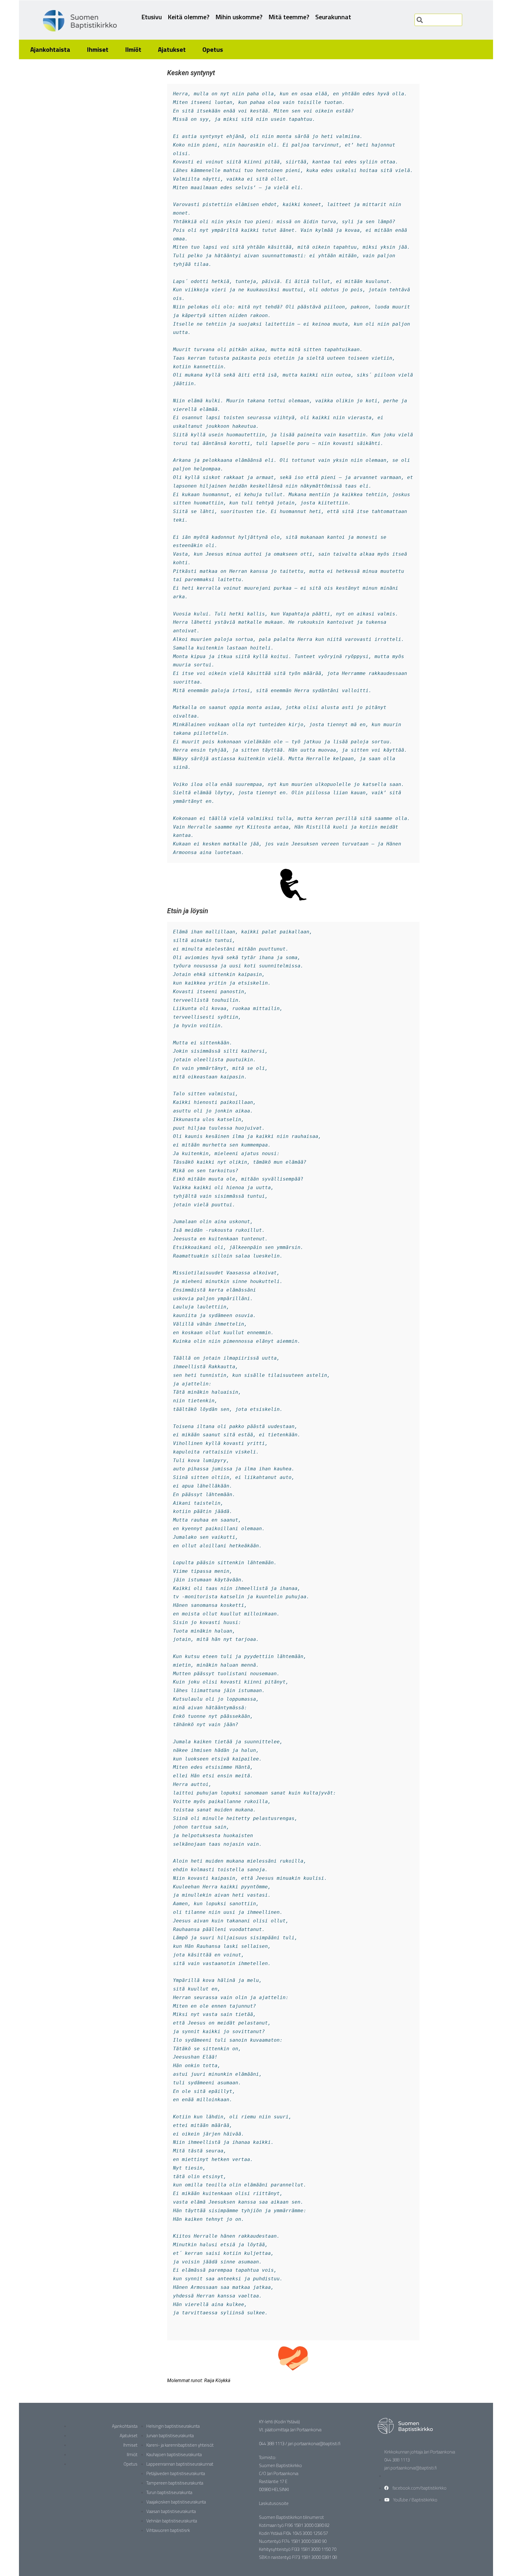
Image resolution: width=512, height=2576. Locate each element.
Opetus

--

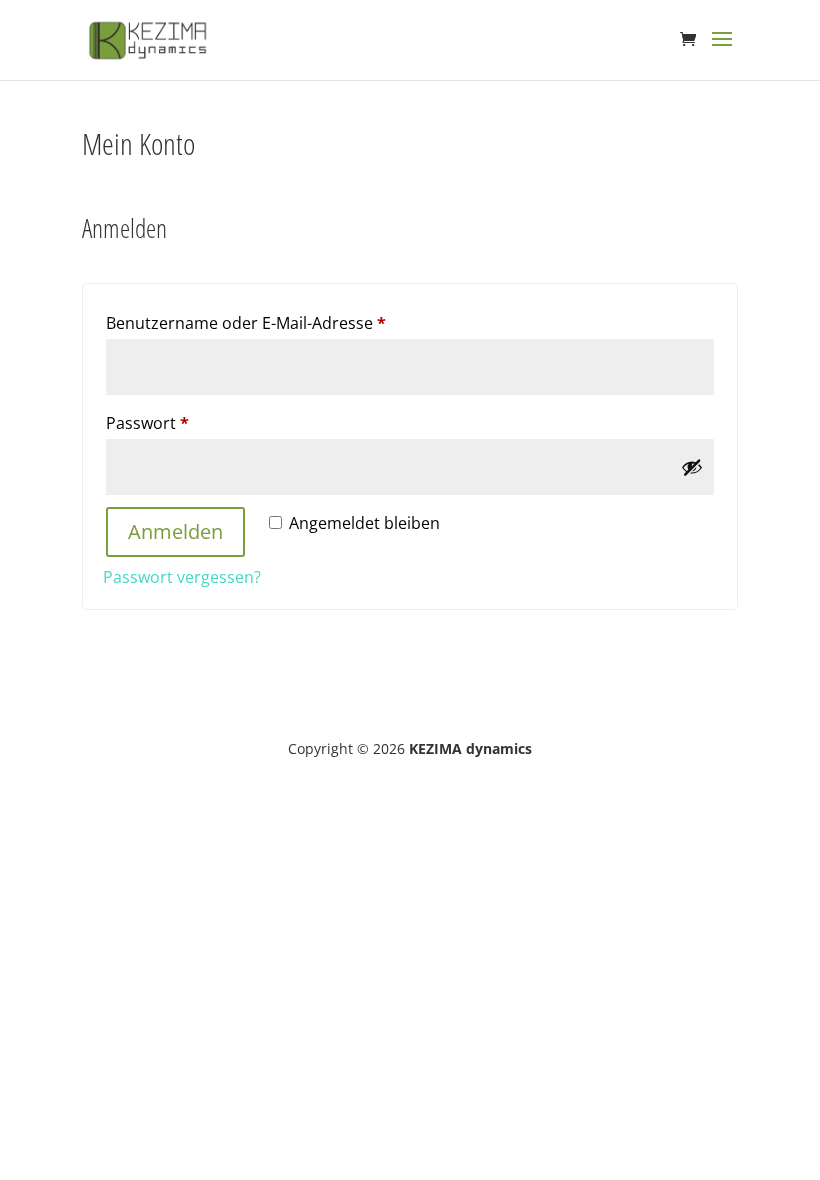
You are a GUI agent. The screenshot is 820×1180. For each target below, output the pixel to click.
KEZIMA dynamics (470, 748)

---

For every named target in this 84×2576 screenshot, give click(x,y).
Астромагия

Goal of the exercise:
For every line above with the word "target" in it, make a copy.

Problem solution:
You are a GUI agent. The screenshot is 820×1180. For each target below, output the pixel to click.
For every named target in this 84×2576 screenshot, give click(x,y).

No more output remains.